1-year DAPT remains standard of care for ACS patients undergoing PCI
Patients with acute coronary syndrome (ACS) who received a 6-month course of dual antiplatelet therapy (DAPT) following percutaneous coronary intervention (PCI) fared similarly to those who received the standard ≥12-month DAPT course with regards to incidence of major adverse cardiovascular and cerebrovascular events 18 months post-procedure, according to results from the SMART-DATE* trial. However, a higher incidence of myocardial infarction (MI) with 6-month DAPT precludes it from replacing the standard course.
“[Six]-month DAPT was noninferior to 12-month or longer DAPT for the primary composite endpoint of all-cause death, MI, or stroke at 18 months after the index procedure. However, the rate of MI was significantly higher in the 6-month DAPT group than in the 12-month or longer group,” said the researchers led by Professor Hyeon-Cheol Gwon, director of the cardiac centre at Samsung Medical Center, Seoul, South Korea.
“Based on our findings, we can’t say that short-term DAPT is safe in patients with ACS who have received drug-eluting stents. We conclude that current guidelines that recommend prolonged DAPT in patients with ACS who are not at excessive risk for bleeding should continue to be followed,” Gwon said.
In this prospective, multicentre, open-label trial conducted in Korea, 2,712 patients (median age 62 years, 75 percent male) with ACS who had undergone PCI with drug-eluting stents were randomized to receive DAPT for 6 months (aspirin [100 mg QD] plus a P2Y12 inhibitor** for 6 months followed by aspirin only; n=1,357) or the guideline-recommended DAPT course (aspirin plus a P2Y12 inhibitor for ≥12 months; n=1,355). Patients received oral doses of aspirin (300 mg) and loading doses of clopidogrel (300 or 600 mg) ≥12 hours prior to the PCI.
At 18 months following PCI, the incidence of a composite of all-cause death, MI, or stroke was comparable between patients on 6 and ≥12-month DAPT (4.7 percent vs 4.2 percent, absolute risk difference, 0.5 percent; p=0.03 for noninferiority; predefined noninferiority margin of 2.0 percent). [ACC.18, abstract 18-LB-18938-ACC; Lancet 2018;doi:10.1016/S0140-6736(18)30493-8]
Similar results were observed between patients on 6 and ≥12-month DAPT for all-cause death (2.6 percent vs 2.9 percent, hazard ratio [HR], 0.90; p=0.90), stroke (0.8 percent vs 0.9 percent, HR, 0.92; p=0.84), and stent thrombosis (1.1 percent vs 0.7 percent, HR, 1.50; p=0.32) at 18 months.
Conversely, the 6-month DAPT course was associated with a higher incidence of MI compared with the ≥12-month course (1.8 percent vs 0.8 percent, HR, 2.41; p=0.02). The increase was particularly significant between months 6 and 18 following PCI, the period when treatment differed between the groups.
While the risk of bleeding*** was also comparable between the 6-month and ≥12-month groups (2.7 percent vs 3.9 percent, HR, 0.69; p=0.09), there was a trend towards a higher bleeding risk among patients receiving more potent P2Y12 inhibitors compared with clopidogrel, regardless of treatment duration (HR, 1.54; p=0.08).

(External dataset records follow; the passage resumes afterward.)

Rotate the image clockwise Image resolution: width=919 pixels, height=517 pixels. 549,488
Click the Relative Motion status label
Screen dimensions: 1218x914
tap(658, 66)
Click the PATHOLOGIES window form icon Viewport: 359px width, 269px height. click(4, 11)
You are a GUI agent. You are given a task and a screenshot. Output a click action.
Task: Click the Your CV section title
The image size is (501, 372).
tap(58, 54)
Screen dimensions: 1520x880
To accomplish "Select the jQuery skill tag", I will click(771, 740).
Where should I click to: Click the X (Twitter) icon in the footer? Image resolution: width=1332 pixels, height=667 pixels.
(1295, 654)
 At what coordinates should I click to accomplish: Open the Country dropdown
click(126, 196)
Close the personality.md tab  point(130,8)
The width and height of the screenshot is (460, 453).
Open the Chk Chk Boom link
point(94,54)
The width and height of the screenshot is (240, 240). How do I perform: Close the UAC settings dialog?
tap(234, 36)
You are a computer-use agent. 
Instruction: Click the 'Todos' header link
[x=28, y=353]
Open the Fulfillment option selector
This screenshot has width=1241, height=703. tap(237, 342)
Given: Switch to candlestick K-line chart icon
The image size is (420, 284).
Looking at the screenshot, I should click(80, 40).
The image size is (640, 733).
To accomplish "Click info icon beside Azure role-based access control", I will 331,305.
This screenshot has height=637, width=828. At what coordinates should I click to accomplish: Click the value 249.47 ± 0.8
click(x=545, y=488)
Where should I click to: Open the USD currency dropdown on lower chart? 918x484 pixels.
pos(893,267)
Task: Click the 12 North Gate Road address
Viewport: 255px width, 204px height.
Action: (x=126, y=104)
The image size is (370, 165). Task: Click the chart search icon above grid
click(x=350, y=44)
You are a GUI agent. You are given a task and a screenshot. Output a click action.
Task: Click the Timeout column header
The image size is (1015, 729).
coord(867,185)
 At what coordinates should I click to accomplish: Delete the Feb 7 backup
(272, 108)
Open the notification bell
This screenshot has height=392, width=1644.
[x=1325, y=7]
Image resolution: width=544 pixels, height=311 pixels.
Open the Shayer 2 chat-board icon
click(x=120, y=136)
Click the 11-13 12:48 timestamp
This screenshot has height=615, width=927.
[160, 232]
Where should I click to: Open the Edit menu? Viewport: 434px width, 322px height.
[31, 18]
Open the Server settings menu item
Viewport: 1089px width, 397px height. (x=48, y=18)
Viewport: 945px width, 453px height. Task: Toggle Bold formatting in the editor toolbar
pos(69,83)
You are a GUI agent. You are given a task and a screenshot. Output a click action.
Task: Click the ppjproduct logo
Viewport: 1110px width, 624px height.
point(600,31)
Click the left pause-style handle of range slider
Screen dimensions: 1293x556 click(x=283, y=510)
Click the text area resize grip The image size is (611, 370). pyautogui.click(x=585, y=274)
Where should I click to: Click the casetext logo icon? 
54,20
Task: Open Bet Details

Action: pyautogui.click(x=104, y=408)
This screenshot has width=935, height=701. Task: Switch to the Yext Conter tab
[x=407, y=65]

Shorter course not a substitute for current standard of care
“[P]atients with ACS carry a higher risk of recurrent ischaemic events than do those with stable ischaemic heart disease … to improve outcomes for patients with ACS, defining the optimal or minimal necessary duration of DAPT is of great importance,” said Gwon and co-authors, who pointed out the dearth of data on optimal duration of therapy.
“Until a large prospective trial shows the safety of short-term DAPT in patients with ACS undergoing PCI, guidelines recommending prolonged DAPT in patients with ACS without excessive risk of bleeding should be upheld,” they said.
The authors acknowledged limitations such as the open-label trial design, the considerable crossover rate among patients in the 6-month DAPT group, and the use of clopidogrel as the most common P2Y12 inhibitor. They also cautioned that these findings only pertain to patients with ACS who underwent PCI with current generation drug-eluting stents.